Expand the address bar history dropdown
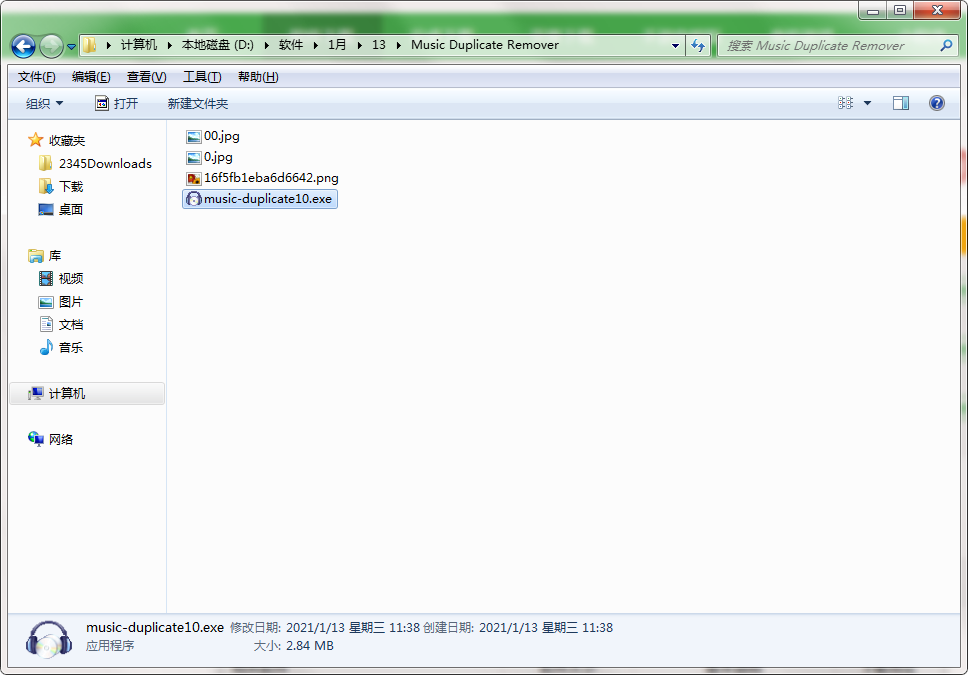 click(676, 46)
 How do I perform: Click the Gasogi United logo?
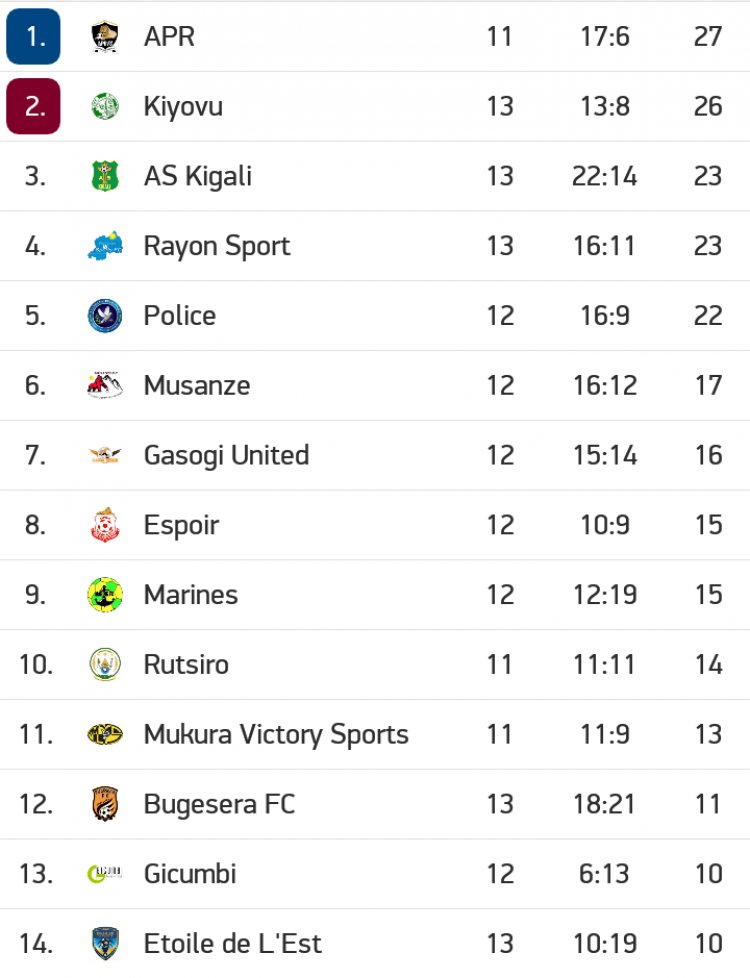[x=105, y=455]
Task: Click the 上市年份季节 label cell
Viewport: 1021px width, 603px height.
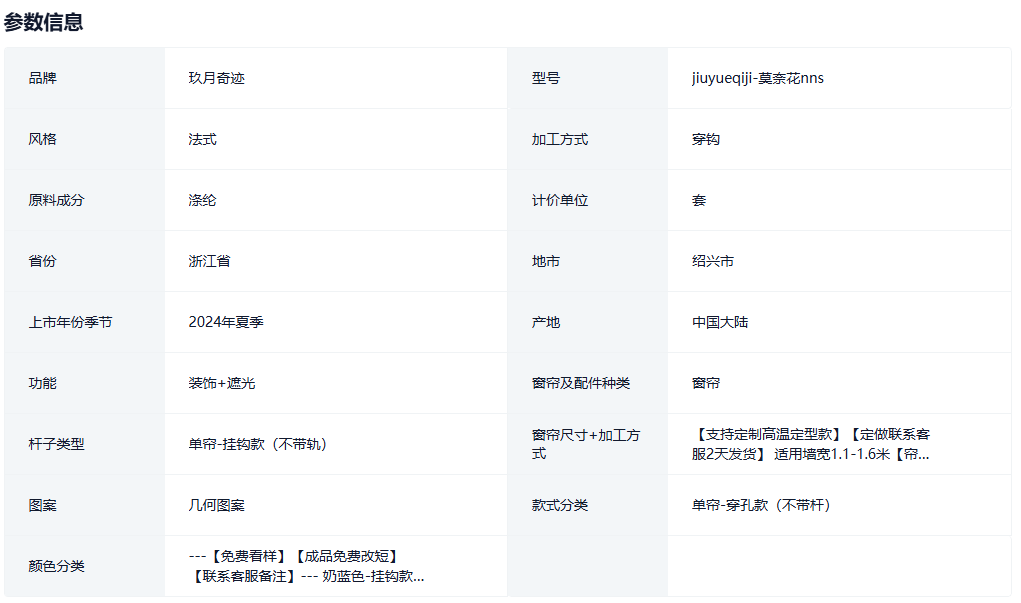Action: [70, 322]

**Exercise aim**
Only the pictures are to be left out; write out all the other data exactly.

**Exercise result**
Expand the address bar history dropdown
 click(676, 46)
 How do I perform: Click the Gasogi United logo?
[x=105, y=455]
Task: Click the 上市年份季节 label cell
Viewport: 1021px width, 603px height.
Action: [70, 322]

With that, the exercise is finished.